Indian Pediatr 2012;49: 868-869

Disease Course in Childhood Steroid Sensitive Nephrotic Syndrome: Is it Changeable?


Shuichi Ito

Division Chief, Division of Nephrology and Rheumatology, National Center for Child Health and Development,
2-10-1 Okura, Setagaya-ku, Tokyo, 157-8535.
Email: [email protected] 
 


The long-term prognosis of steroid-sensitive nephrotic syndrome is relatively good. However, most patients experience relapses in their clinical course. In this issue, Sinha, et al. [1] report the prognosis of steroid-sensitive nephrotic syndrome in 1071 children, which is the largest retrospective cohort study to date.
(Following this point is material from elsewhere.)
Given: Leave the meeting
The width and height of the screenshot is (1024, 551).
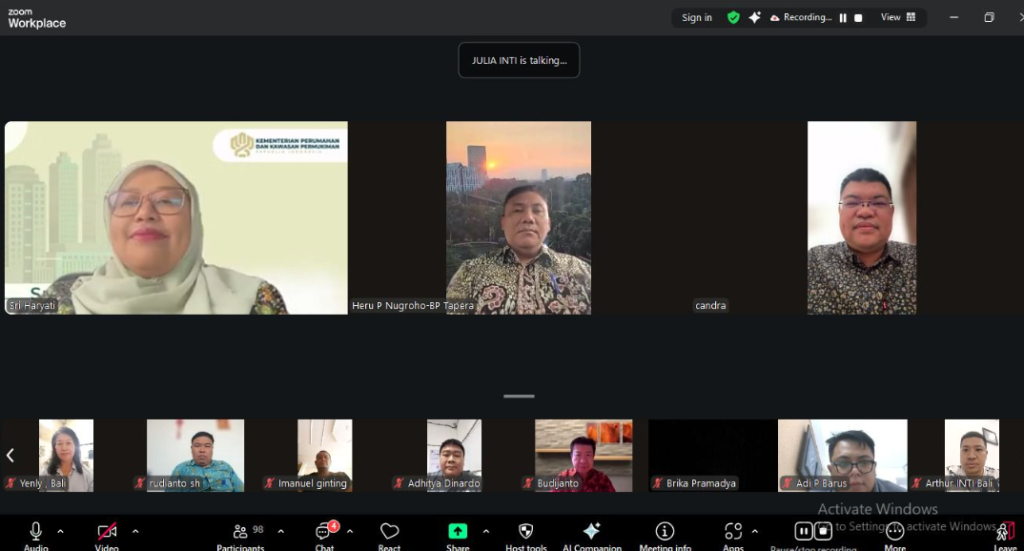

They describe that approximately one-half of the patients developed frequent-relapsing nephrotic syndrome (FRNS) or steroid-dependent nephrotic syndrome (SDNS), consistent with the rates in previous reports. FRNS and SDNS are critical issues for children, because of the severe adverse effects of steroid treatment, and psychological issues owing to long hospitalization, frequent hospital visits, and side effects of treatment. Therefore, clarification of risk factors for a frequent-relapsing course and its prevention are quite important. The authors concluded that early onset (<4 years), lack of adequate initial therapy (<8 weeks), and short duration of initial remission lasting <6 months are risk factors for a frequent-relapsing course. Among these, the only one in which we can intervene is initial therapy. Although many pediatric nephrologists think that initial steroid treatment at disease onset may influence the future clinical course, the optimal length of initial steroid therapy remains controversial. A standard basic initial steroid therapy at primary onset was proposed by the International Study of Kidney Disease in Children (ISKDC) more than 30 years ago. The proposal was daily steroid therapy (60 mg/m2/d) for 4 weeks followed by alternate-day treatment (40 mg/m2/2d) for 4 weeks (original was 3 days of medication followed by 4 days off in a week, but later modified). Thereafter, this protocol was revised in a variety of ways to obtain a better prognosis.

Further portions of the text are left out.